# Passage to read
....................
New results from a vast Mayo Clinic meta-analysis suggest that combining ezetimibe with statins to lower LDL-C could have significant mortality and MACE benefits over statin monotherapy.
- Statins are one of the most prescribed drugs in the U.S., with over 25% of all adults 40 and up taking them.
- However, not everyone with high cholesterol benefits from statins, leading many drug developers to focus on novel ways to lower LDL-C levels.
Digging through decades of data from PubMed, Embase, and ClinicalTrials.gov, researchers pooled all relevant articles published through June 2024 (108k patients) and found that a combination lipid-lowering therapy (LLT) of statins plus ezetimibe led to significantly better CV outcomes compared to statin monotherapy. Combination LLT patients showed…
- Greater baseline LDL-C reduction (mean difference, −12.96 mg/dL).
- Significantly reduced all-cause mortality (OR: 0.81).
- Lower MACE risk (OR: 0.82).
- And fewer strokes (OR: 0.83).
- Meanwhile, adverse events and discontinuation rates were similar for both combination LLT and monotherapy.
....................
# Dataset section
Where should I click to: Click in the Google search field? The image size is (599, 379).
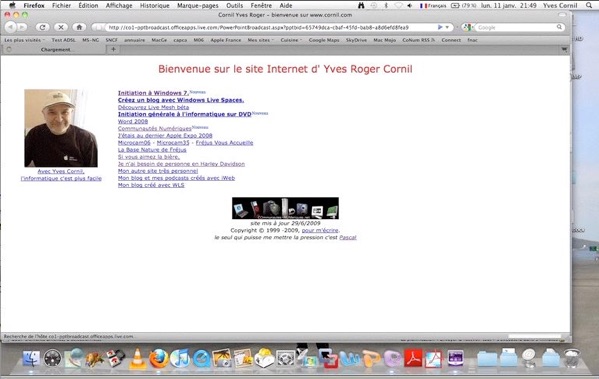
....................
# Tasks to carry out
1. In the passage on ezetimibe and statins, rewrite the paragraph beginning "Digging through decades of data" more briefly, keeping its main facts.
2. Resume the passage on ezetimibe and statins, starting after its final bullet point.

# Answers for each item
1. Researchers pooled all relevant articles published through June 2024 in PubMed, Embase, and ClinicalTrials.gov, covering 108k patients. They found that combination lipid-lowering therapy (LLT) with statins plus ezetimibe produced significantly better CV outcomes than statin monotherapy.

2.
Where LLT fell short was its effect on cardiovascular mortality, which was lower (OR: 0.86), but not statistically significant compared to statin monotherapy.
Above all else, these results support the current guidelines that recommend adding ezetimibe to statin therapy when patient LDL-C targets aren’t met, yet a 2023 AHA study found only 4.4% of patients with high LDL-C were on ezetimibe.
The Takeaway
It might seem obvious that adding a cholesterol lowering drug to a statin regimen makes it better at LDL-C reduction, but this study is an important reminder to cardiologists to keep all pharmaceutical tools in mind, especially since ezetimibe has repeatedly shown to be effective yet is still seriously underused.